コロナ禍で加速した「パーパス」の策定。しかし今、「策定後」の課題が浮き彫りに。300件以上のブランディングプロジェクトに携わってきたブランドデザインカンパニー・IGIが、パーパスを活かし動ける組織になるためのポイントを解説。
「パーパス」の概念が国内で脚光を浴びるようになり、ここ数年、企業のパーパス策定が進んでいる。コロナ禍が重なり、生活様式や働き方が一変、経営層も従業員も「求心力を持つ指針」が必要になったことも、その背景にある。
「パーパスを策定したいという要望が特に当社に多く寄せられたのは2020年で、プロジェクト数も一気に増加。投資予算も年々拡大しています」と話すのは、たきコーポレーション IGIカンパニー代表の井上元気氏。2023年に入り、「パーパスを策定したものの、なかなか浸透しない」「パーパスに沿った事業活動が展開できていない」といった悩みを抱えている企業も出てきているという。
井上氏は、自動車の機能になぞらえ「エンジン=パーパス」「ハンドル=経営層の方針」「アクセル=浸透施策やパーパスに沿ったアクション」「タイヤ=従業員一人ひとりの駆動力」と例え、「アクセルを踏まなければ自動車が動きません。パーパスを策定し方針が明確で従業員の駆動力が素晴らしいのに、パーパスに沿ったアクションにまで一歩踏み出せない、動けない、そんなケースが増えてきています」と話す。
自発的な行動が起きる組織
そもそも「パーパスが組織に活かされている」状態とはどういうことなのか。「パーパスにもとづき企業として速やかに意思決定がなされ、それにより従業員エンゲージメントが向上、自発的な行動が起きており、ひいては顧客からの共感が得られている状態」だとIGIのCreative Director木村高典氏は話す。

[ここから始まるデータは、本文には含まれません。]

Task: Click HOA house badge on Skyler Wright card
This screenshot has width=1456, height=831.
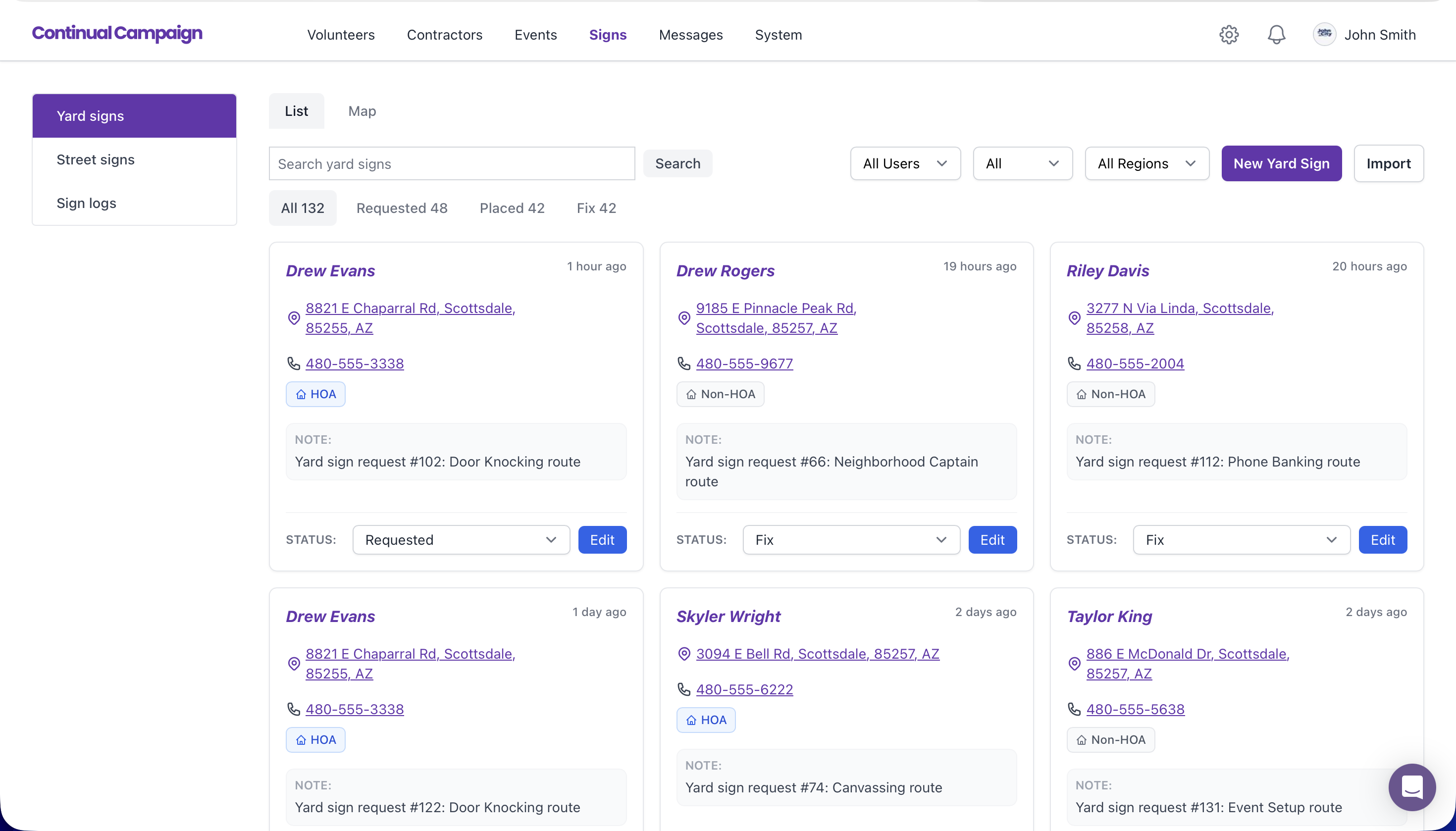Action: tap(706, 720)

その好例として、木村氏はぐるなびの事例を挙げた。同社は2021年「つなぐワクチンプロジェクト」を実施。「ワクチンマッチングシステム」という独自のシステムを開発し、企業・団体等がキャンセル等の理由により余剰となったコロナワクチンの情報を登録すると、その情報が飲食店従業員に一括でメール配信されるというもので、飲食店従業員への早期ワクチン接種を実現した。これは従業員から出てきたアイデアで、「食でつなぐ。人を満たす。」というパーパスを掲げる企業として、やるべき取組みとして、社長に提案し即断されたという。
では、「パーパスで動ける組織」になるために何が必要なのか。木村氏は、「行動を起こしても良いんだ、というカルチャーをつくること」そして「パーパスと業務の結びつきを実感できる機会をつくること」の2つがポイントだと話す。
例えば、パーパスの策定段階から従業員を巻き込み、本気で組織が変わろうとしていることを示すため、全国の支店を行脚して啓発活動を実施する、動画やポスターなどで、従業員の目にメッセージが触れやすくする、業務におけるパーパスを意識した行動やアイデアを紹介しあえるワークショップを行うなど、地道な活動の積み重ねが有効だという。
「こういう組織でありたい」という理想と現実のギャップを埋めるには、「パーパスの浸透戦略ロードマップ」を作成するとスムーズだと井上氏。「浸透の段階を周知、理解、共感、行動の4つに分け、どんなツールを使い、どう浸透させていくかを、企業の特性に合わせて整理しておくことで、よりアクションにつなげやすくなります」(井上氏)。